▶ _THE TASK_
Look through the records below, and whenever a line contains "computer", copy it.
···
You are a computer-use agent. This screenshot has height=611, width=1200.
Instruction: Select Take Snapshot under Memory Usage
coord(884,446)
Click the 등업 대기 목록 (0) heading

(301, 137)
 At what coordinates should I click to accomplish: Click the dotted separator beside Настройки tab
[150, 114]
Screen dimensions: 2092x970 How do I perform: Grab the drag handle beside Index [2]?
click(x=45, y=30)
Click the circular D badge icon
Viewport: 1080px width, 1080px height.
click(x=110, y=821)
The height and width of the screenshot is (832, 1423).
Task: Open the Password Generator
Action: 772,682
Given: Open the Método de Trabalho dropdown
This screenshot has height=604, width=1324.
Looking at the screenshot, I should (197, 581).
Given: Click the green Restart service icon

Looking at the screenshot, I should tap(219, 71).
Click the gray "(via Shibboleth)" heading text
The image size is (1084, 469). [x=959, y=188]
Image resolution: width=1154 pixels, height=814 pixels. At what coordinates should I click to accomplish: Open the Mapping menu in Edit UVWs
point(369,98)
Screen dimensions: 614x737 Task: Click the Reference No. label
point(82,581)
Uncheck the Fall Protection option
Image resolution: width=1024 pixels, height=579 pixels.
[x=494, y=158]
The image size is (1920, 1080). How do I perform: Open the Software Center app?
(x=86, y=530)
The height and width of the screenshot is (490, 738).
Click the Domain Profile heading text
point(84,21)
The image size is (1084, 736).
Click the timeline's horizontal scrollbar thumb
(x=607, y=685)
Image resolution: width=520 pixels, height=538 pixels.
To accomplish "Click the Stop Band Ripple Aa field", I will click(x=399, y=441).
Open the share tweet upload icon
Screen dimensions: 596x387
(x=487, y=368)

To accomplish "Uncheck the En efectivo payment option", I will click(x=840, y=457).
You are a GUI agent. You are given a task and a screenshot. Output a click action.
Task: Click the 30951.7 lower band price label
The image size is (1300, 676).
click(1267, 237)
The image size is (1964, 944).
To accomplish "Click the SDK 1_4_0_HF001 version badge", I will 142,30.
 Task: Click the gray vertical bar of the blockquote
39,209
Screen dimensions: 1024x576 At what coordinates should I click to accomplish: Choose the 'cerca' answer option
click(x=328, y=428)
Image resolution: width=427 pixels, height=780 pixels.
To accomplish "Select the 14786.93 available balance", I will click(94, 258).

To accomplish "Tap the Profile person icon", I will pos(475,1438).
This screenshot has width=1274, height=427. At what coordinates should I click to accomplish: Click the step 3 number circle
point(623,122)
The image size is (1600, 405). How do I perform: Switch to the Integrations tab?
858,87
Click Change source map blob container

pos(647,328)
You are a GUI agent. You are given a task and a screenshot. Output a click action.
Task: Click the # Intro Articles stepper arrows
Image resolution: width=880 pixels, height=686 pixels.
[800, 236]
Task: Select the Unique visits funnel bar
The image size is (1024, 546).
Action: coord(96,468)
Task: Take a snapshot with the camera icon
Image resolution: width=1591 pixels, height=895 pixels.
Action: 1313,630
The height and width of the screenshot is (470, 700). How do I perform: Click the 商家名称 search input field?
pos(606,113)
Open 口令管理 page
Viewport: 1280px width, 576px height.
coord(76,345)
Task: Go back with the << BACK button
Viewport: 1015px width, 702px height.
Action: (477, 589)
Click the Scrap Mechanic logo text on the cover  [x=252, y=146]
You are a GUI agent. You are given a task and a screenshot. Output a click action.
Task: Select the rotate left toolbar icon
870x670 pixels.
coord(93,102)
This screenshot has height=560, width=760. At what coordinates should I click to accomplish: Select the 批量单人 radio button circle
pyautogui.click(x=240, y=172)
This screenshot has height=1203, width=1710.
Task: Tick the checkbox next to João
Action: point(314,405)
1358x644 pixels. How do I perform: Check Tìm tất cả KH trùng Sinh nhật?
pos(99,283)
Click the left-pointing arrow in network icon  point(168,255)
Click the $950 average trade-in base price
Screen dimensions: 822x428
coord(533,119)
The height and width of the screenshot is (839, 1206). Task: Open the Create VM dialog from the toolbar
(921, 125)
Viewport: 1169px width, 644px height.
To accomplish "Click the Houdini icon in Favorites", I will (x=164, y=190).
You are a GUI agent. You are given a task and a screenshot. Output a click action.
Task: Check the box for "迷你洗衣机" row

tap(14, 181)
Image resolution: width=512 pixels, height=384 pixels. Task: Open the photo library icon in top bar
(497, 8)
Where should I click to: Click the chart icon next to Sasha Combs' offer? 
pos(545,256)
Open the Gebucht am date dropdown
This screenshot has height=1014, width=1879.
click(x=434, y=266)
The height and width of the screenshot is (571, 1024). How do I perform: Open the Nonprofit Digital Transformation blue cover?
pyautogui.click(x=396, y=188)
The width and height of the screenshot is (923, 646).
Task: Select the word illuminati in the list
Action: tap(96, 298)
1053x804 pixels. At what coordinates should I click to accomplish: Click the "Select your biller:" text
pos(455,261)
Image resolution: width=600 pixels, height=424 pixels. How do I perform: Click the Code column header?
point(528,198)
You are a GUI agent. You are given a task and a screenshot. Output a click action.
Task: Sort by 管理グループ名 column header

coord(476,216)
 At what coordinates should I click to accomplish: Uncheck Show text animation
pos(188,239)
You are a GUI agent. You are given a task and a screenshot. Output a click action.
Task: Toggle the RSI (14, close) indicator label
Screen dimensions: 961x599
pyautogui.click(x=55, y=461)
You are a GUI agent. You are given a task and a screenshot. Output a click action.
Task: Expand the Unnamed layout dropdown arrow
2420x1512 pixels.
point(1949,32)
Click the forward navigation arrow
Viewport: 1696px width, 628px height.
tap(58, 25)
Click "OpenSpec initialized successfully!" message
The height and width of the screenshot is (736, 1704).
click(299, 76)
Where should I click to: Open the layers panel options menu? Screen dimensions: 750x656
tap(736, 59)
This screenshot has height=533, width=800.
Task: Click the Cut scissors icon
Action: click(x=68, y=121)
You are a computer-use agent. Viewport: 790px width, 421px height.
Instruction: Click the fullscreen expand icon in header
···
▶ _RESPONSE_
You are a computer-use agent. This screenshot has height=611, width=1200.
You are a computer-use agent. Viewport: 790px width, 421px height.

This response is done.